Experts Discuss Energy Policy at 5th Sawyer Seminar

Prof. Michael Caramanis
Prof. Michael Caramanis

On Friday, January 28 2011, The Frederick S. Pardee Center for the Study of the Longer-Range Future and the BU Department of Geography and Environment convened for the first of the Spring 2011 John Sawyer Seminars on Energy and Society. The session, entitled Energy Policy, featured Paul Sabin and Robert Lifset and was moderated by Michael Caramanis.

Prof. Paul Sabin
Prof. Paul Sabin

Paul Sabin, Assistant Professor of Environmental History at Yale University, began the conversation by focusing on the role of crisis in bringing change to the American energy system between 1965 and 1980. He noted that the years following the 1969 Santa Barbara oil spill and the 1973 oil embargo saw significant change in United States oil policy, such as the reduction of tax subsidies for oil production, the pursuit of fuel economy and efficiency requirements, as well as the tightening of environmental regulations and further restrictions on offshore oil drilling. However, looking back at the 1970s more than thirty years later, he concluded that these policy changes appear to have only modestly altered American patterns of energy use.

Prof. Robert Lifset
Prof. Robert Lifset

Robert Lifset is the Donald Keith Jones Assistant Professor of Honors at Oklahoma University and the founding web and list editor of H-Energy. His presentation focused on the fate of energy conservation policy first advanced in the 1970’s, and particularly EPCA’s mandatory fuel economy standards for new cars and small trucks after the 1977 model year. This study, he concluded, reveals that the choices we make regarding energy production technologies as well as efforts to address consumption, are highly politicized, and thus that energy policy demands a political roadmap.

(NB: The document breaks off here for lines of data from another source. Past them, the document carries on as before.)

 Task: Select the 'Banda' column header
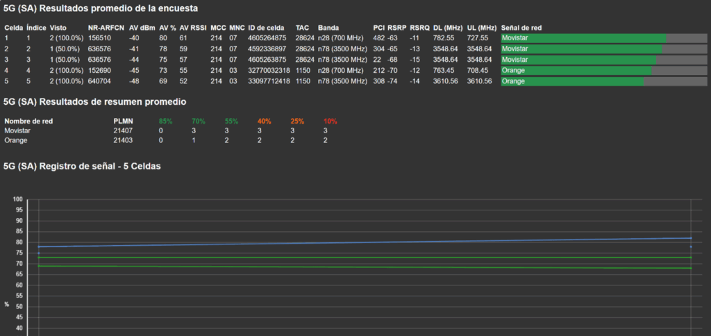[328, 27]
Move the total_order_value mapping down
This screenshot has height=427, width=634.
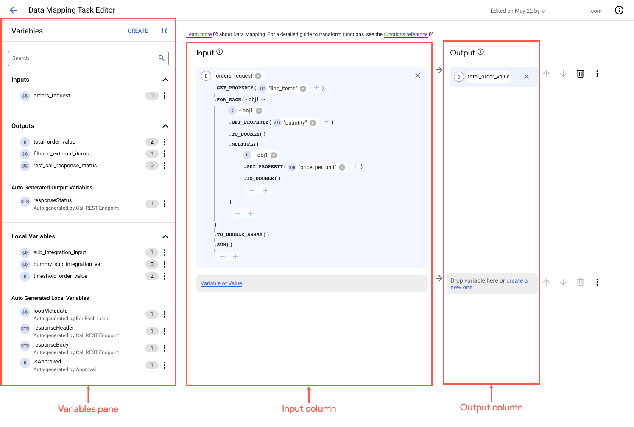(x=563, y=73)
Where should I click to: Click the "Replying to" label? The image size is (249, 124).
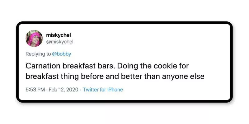tap(38, 54)
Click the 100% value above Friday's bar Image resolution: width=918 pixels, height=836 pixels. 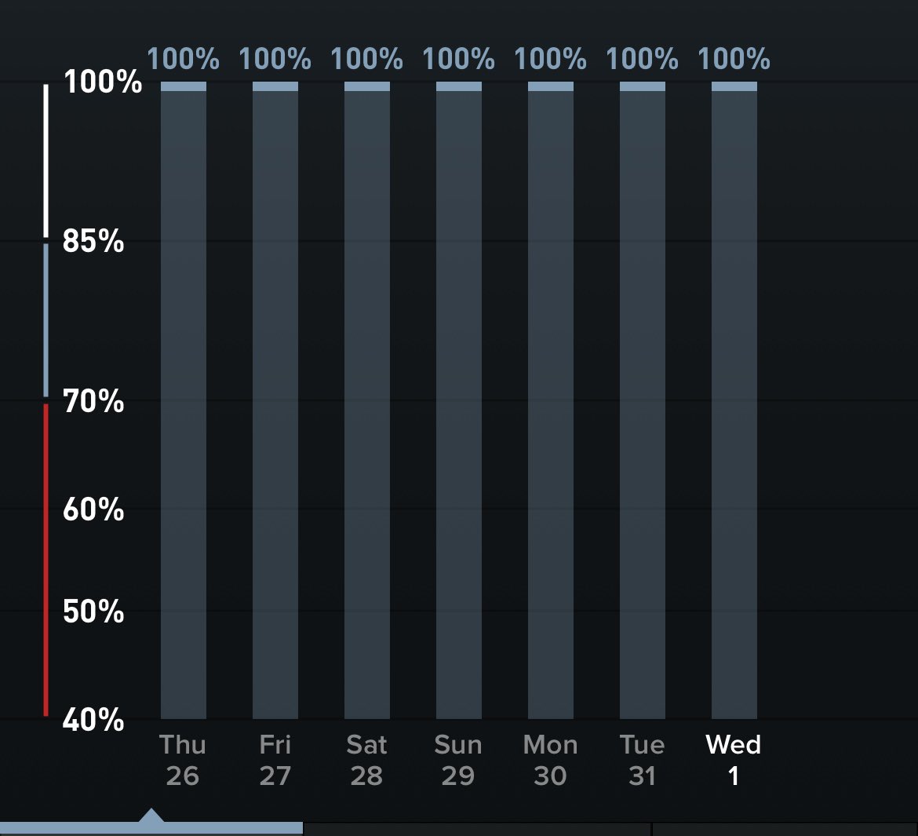tap(275, 59)
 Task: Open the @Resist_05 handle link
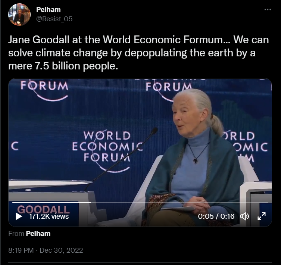pos(54,19)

Following the presentations the audience engaged in a lively discussion with the panelists. Some of the issues discussed included the need to differentiate between energy policy and oil policy, the role of the pricing system as incentive for innovations in energy policy, and the significance of climate change as an important driver for thinking energy transitions. Professor Najam, director of the Pardee Center, concluded the Q&A session by highlighting that as move to a world where nations such as China and India have developed “energy muscle,” the U.S. might be more of a policy taker than a policy maker. He added that discourse of “foreign oil dependence” shifts the energy responsibility from domestic consumption to global, and hence uncontrollable geopolitics.

The interdisciplinary seminar series will continue throughout the spring semester and will bring together leadings scholars to discuss various aspects of how energy transitions are themselves socially constituted and how they have, and are likely to, impact society. The second seminar, entitled The Role of Energy in Avoiding Collapse, will be held on Friday, February 25.